Reading about the movie on the Internet, I was interested to learn that a number of shots were appropriated from the German wartime propaganda movie, Titanic (1943). Goebbels wanted to make a film that exposed the problems of class and greed in the UK and the US. This makes me wonder - did Goebbels really think the Nazis were the goodies?
Probably only in a very narrow and cold, "the strong must triumph over the weak" sense. Or the cultish, "it's us versus the world" death struggle sense. Good doesn't enter into it because it's simply an iron law of nature as Goebbels and his ilk saw it. I don't think anyone in the Nazi leadership ever for a moment got the sentimental idea in their heads that they were improving the lot of anyone in Europe other than other ethnic Germans. Even non-German friends and allies in their struggle got treated as vassals sooner or later if they were in reach.
The Nazis had a huge shift in perception of the UK around 1939-40. The British were seen as natural Aryan allies up to that point, and then just a bit misguided, and then as the war really got going the Brits were recast as bloated imperialist plutocrats, the natural enemies of National Socialism. America came in for Goebbels's ire at around the same time, because the American press were vocally critical of Nazism.
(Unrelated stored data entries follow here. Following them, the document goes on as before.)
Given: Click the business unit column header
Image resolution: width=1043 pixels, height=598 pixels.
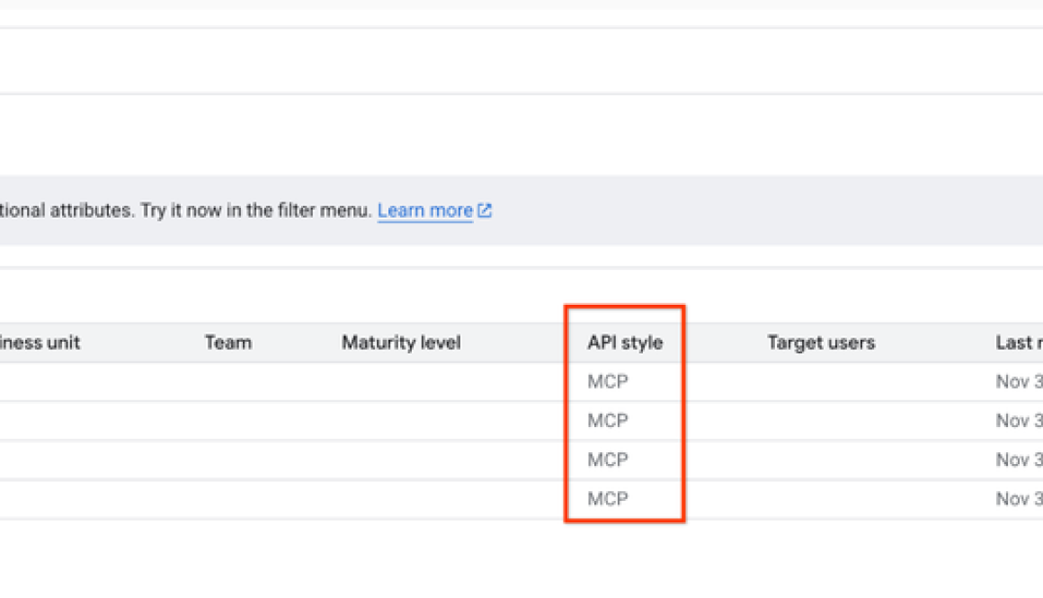Looking at the screenshot, I should (40, 343).
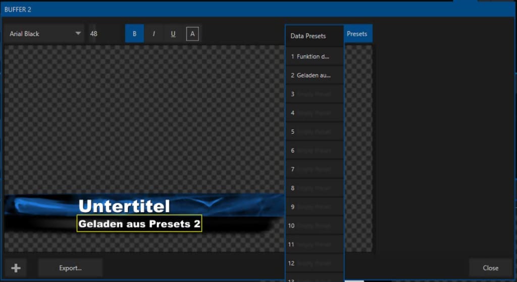Select the Untertitel title text
Screen dimensions: 517x282
click(124, 206)
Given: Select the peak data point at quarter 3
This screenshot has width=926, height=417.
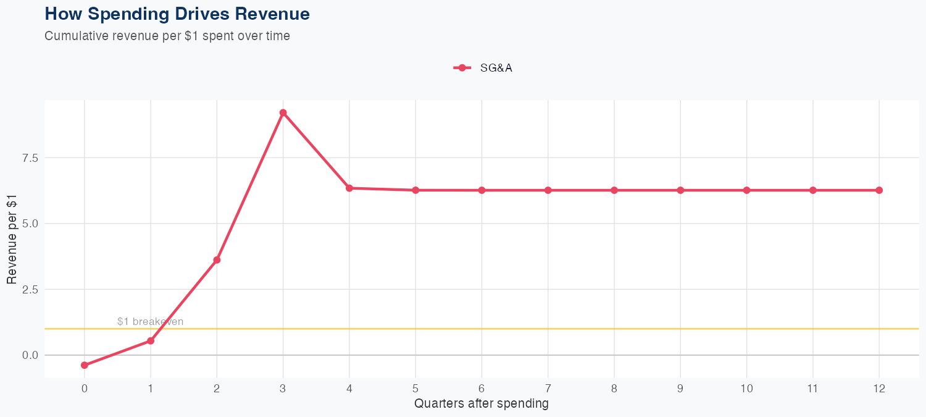Looking at the screenshot, I should tap(283, 113).
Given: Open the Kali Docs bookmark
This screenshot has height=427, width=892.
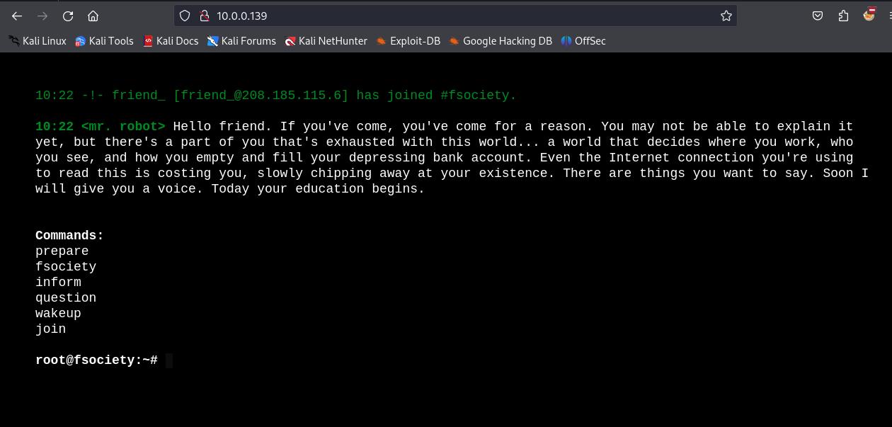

The Nazis saw themselves as promoting a sort of fierce and heroic community of Germanic people, Blut und Boden, so to that extent saw themselves as good people serving good ends, who were conspired against by those who were inferior, jealous or misguided.
Grant Hutchison
Since our schedules changed utterly in mid-March, I've embarked on the Great Lockdown DVR Festival of Horror and Science Fiction Movies. Averaging almost one a day, encompassing the good, the bad, the ugly, and the barely-describable. Last night I came across Between Two Worlds from 1944, which plays like a very stylish noir, 2-hour episode of the Twilight Zone. Once all the characters on the ship realize that they are dead, a launch approaches from the mist carrying the Examiner who will dispatch each of them to their ultimate fates.
It's Sidney Greenstreet.
I can imagine someone starting a religion from there.
[I will spare everyone comment on the film in which an underwater zombie bit a shark.]
The thing people seem to me to fail to understand is that everyone tends to think they're the good guy. It's human nature.
I don't know if I've mentioned it lately or indeed at all, but I've binged all of Tasting History on YouTube several times through and heartily recommend it to anyone interested in history or food.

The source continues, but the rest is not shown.